Moscow is clearly testing the limits of the West, which must now put a stop to Putin's muscle-flexing with some muscle of its own. How about a German-Polish army brigade?
BERLIN — With the brutal Soviet regime in mind, Russian writer Vladimir Nabokov once described his homeland as a "country of moral cretins, smiling slaves and poker-faced tyrants." Hardly any of his Western contemporaries shared this harsh verdict. It was just the opposite, because since the 1960s or earlier we've developed a penchant for glossing over Russian derailment, whether it concerned domestic matters or issues abroad.
Matters were only made worse by the fear of the sheer breadth of the land mass, of the size of the voracious bear that, from Poland to Hungary to Czechoslovakia, engulfed this or that state, or pressured it back into its power sphere. It was not infrequent that what we celebrated in front of the Iron Curtain as conciliation was nothing more than pussyfooting around.

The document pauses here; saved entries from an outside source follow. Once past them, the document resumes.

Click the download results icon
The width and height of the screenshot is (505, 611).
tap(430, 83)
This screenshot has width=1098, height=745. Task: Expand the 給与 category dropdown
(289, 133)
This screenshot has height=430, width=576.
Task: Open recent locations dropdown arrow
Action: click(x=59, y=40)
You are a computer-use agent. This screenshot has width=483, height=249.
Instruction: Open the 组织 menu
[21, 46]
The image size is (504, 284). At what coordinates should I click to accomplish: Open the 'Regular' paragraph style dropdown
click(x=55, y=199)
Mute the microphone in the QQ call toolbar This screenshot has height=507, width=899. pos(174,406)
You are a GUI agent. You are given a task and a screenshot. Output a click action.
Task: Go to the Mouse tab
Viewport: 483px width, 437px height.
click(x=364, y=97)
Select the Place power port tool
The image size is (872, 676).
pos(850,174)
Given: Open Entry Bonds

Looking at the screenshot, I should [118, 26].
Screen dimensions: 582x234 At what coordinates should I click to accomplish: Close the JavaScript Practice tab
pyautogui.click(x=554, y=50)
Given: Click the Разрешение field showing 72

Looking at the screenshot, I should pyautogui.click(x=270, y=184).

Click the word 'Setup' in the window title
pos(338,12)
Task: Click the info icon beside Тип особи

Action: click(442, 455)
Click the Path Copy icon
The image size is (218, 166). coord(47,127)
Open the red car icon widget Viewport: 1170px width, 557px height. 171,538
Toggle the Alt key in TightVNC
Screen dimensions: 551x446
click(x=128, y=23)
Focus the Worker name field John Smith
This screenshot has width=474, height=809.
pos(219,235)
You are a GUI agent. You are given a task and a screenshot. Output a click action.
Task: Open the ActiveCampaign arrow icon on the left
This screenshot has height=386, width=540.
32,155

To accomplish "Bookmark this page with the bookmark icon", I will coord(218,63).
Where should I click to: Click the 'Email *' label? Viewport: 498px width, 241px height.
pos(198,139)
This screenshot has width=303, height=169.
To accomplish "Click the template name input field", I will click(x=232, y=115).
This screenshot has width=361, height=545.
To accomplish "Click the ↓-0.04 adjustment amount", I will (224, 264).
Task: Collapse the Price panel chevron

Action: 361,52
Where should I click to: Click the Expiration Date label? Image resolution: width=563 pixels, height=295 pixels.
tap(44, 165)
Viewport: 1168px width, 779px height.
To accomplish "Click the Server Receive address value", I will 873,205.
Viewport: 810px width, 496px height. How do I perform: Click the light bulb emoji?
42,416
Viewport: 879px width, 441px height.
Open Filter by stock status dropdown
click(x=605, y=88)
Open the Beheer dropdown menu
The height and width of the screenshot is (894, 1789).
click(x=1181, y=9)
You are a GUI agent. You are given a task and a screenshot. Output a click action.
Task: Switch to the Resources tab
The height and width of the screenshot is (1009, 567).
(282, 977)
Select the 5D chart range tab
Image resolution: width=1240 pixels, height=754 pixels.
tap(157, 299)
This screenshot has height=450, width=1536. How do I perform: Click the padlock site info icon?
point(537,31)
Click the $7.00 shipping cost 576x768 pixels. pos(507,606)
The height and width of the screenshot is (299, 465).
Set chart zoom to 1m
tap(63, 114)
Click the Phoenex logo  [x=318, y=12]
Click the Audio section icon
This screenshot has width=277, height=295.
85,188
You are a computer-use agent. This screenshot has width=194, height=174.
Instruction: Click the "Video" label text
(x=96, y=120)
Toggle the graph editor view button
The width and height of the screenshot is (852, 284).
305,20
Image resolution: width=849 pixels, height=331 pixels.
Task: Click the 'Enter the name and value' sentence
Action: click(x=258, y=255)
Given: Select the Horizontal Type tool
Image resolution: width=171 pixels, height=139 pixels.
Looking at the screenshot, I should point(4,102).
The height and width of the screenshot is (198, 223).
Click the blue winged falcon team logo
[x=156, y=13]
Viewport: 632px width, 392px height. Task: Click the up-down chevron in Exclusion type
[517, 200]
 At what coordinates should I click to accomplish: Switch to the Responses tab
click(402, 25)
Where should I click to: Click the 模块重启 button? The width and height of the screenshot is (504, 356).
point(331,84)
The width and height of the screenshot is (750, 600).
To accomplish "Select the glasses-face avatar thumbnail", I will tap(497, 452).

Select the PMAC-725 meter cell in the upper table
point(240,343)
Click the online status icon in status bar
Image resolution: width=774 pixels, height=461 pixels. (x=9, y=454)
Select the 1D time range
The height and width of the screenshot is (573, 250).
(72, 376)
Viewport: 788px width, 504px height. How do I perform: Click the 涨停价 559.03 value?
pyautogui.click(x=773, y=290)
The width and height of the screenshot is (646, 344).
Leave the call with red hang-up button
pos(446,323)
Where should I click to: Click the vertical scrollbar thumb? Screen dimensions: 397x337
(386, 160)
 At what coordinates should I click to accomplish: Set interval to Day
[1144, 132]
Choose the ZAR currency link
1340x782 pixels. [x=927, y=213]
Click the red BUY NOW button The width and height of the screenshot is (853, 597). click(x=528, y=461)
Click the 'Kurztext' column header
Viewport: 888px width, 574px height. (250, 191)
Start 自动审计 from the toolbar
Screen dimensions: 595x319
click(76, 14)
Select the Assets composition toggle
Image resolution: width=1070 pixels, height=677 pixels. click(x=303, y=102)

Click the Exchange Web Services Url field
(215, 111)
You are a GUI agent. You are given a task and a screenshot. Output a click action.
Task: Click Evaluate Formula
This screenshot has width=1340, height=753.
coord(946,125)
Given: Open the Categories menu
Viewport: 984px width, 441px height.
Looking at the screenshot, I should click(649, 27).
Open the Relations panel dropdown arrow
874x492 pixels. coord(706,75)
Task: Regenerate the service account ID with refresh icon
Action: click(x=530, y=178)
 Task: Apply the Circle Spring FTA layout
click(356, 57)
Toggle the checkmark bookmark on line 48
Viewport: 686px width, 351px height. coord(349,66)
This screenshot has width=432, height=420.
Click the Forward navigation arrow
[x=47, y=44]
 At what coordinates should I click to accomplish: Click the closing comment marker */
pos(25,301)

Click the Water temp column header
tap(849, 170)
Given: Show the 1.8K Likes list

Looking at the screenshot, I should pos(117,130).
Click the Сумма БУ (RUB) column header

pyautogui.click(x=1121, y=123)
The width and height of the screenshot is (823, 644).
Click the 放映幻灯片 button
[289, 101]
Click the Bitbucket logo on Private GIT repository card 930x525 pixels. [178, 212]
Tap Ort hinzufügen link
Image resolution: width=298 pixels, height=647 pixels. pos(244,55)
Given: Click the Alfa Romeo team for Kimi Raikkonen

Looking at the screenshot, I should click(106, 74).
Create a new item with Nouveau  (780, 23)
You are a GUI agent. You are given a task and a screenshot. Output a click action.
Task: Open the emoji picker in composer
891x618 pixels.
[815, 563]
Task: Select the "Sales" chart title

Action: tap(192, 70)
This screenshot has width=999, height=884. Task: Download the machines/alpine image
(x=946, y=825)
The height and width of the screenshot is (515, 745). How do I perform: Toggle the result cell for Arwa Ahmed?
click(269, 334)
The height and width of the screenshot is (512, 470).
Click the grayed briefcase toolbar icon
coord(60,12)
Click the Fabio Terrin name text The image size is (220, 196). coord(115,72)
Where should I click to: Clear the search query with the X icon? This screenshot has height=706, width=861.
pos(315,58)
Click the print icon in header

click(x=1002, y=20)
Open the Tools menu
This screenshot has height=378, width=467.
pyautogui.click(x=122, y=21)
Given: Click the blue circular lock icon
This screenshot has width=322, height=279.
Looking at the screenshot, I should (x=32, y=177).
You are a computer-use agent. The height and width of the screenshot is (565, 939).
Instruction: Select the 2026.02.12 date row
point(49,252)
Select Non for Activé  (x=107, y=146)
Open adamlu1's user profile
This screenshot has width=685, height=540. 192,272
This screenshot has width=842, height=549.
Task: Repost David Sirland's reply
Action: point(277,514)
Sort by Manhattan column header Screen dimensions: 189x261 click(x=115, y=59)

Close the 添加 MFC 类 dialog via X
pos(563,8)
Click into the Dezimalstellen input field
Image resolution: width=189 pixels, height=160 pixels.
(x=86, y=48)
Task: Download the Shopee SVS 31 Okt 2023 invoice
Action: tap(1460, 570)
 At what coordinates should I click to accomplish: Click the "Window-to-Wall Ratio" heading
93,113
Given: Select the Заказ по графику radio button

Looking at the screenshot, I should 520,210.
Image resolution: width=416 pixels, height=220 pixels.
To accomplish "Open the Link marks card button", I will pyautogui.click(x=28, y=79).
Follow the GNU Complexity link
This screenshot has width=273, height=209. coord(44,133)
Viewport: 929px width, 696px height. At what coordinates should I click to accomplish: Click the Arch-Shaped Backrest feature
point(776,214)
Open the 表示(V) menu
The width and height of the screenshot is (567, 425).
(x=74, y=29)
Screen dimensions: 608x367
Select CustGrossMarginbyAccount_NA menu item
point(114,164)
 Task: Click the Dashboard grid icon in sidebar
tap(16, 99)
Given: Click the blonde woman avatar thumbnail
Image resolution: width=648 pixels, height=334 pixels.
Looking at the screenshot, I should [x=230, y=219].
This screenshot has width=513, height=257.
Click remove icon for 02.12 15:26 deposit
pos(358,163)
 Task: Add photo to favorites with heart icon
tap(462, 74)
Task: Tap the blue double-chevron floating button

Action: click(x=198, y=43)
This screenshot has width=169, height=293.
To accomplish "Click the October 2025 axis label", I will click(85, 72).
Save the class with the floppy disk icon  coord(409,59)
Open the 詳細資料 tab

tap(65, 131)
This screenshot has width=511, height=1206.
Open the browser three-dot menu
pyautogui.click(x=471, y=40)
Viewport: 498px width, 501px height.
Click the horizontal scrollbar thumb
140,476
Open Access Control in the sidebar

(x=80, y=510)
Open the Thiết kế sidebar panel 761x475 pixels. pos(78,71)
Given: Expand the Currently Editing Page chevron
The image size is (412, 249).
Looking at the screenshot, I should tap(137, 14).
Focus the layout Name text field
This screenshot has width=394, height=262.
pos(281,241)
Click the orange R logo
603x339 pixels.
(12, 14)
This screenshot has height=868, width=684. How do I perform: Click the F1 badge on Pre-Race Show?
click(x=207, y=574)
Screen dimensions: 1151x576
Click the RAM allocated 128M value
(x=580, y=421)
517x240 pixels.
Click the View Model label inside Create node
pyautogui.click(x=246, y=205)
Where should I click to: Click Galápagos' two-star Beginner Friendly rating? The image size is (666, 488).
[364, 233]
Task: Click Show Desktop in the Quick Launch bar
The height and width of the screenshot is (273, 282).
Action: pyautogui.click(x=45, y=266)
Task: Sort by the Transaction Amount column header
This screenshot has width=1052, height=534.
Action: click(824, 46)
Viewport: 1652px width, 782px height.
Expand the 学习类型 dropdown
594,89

After the fall of the Berlin Wall came the additional illusion — in Germany at least — that Russia wanted to be an equally entitled part of the West. The belief was that Moscow viewed power politics as a relic of the past. Germans celebrated "The End of History," rejoiced in the coziness of the new era, and overlooked the fact that this coziness, this supposedly lasting peace, sprang from a narrow horizon.
So it was all the more frightening when, under the leadership of Vladimir Putin, Russia proceeded to return to the cold, interest-driven politics of a fallen empire and — having carefully studied Western weaknesses — has been able to enjoy without consequences the perpetration of its crudeness and boorishness.
The West has answered with sanctions. But basically it's still not ready to see Russian behavior as a wake-up call requiring a new strategy of deterrence, a scare campaign.
Moscow will not stop challenging Europe and NATO. The Kremlin is not doing this to drive the West to distraction. By testing the rules — invading air space, engaging in threatening behavior in the Baltics, meddling in Ukraine — the Russian government is hard-headedly testing the limits.
Moscow believes that every Western step back is a step forward for Russian interests. Crucial for the West is not to let itself become intimidated, to stick to a hard line, to draw borders, to strengthen Western defense, to spend more money on the military, and to prove to Moscow that the Eastern NATO members are as important as the Western ones. Indeed, it may now be time for Germany to add a full German-Polish brigade to the multinational corps stationed in Szczecin, Poland. Boots on the ground.